32. As already stated, the opinion expressed by my learned brother is no doubt worthy of emulation. It would be better if the order of the reference contains the grounds on which a Division Bench differs from the view expressed by another Division Bench. But it does not follow from the language of Section 7 (1) that if an order of reference does not contain the grounds on which the Bench referring the case disagrees with an earlier decision, the Full Bench can refuse to hear and decide the questions referred to it.

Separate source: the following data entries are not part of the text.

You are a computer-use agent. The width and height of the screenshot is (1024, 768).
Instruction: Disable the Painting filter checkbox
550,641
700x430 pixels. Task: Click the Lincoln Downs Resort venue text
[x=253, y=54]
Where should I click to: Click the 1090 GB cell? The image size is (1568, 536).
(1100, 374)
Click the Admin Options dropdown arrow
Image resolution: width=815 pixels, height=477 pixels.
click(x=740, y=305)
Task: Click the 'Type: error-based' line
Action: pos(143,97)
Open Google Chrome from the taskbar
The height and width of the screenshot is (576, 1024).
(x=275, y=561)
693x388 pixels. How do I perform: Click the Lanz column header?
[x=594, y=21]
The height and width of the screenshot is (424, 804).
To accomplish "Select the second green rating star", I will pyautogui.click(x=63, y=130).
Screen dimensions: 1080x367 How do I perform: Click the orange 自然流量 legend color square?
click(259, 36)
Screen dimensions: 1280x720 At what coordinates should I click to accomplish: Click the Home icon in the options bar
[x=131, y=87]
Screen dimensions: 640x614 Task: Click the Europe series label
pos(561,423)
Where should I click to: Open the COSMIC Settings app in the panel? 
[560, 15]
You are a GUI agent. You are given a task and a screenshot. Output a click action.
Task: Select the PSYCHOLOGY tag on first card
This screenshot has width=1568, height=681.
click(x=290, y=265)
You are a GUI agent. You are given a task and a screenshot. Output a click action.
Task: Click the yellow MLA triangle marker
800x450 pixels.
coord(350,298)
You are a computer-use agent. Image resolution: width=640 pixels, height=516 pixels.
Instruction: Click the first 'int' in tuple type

33. I am therefore, of the opinion that by not answering the questions referred to the Full Bench, the Full Bench would be failing to exercise the jurisdiction vested in it under Section 7 of the Act. I, therefore, hold that the case has to be heard by the Full Bench and the questions referred to it must be decided by the Full Bench without sending back the case to the Division Bench for reconsidering the matter.

ORDER

Per curium:

Govind Bhat, J.

34. In view of the decision of the majority of Judges comprising the Full Bench, the matter is referred back to the Division Bench for a clear order of reference in the light of the interpretation to Section 7 of the Act.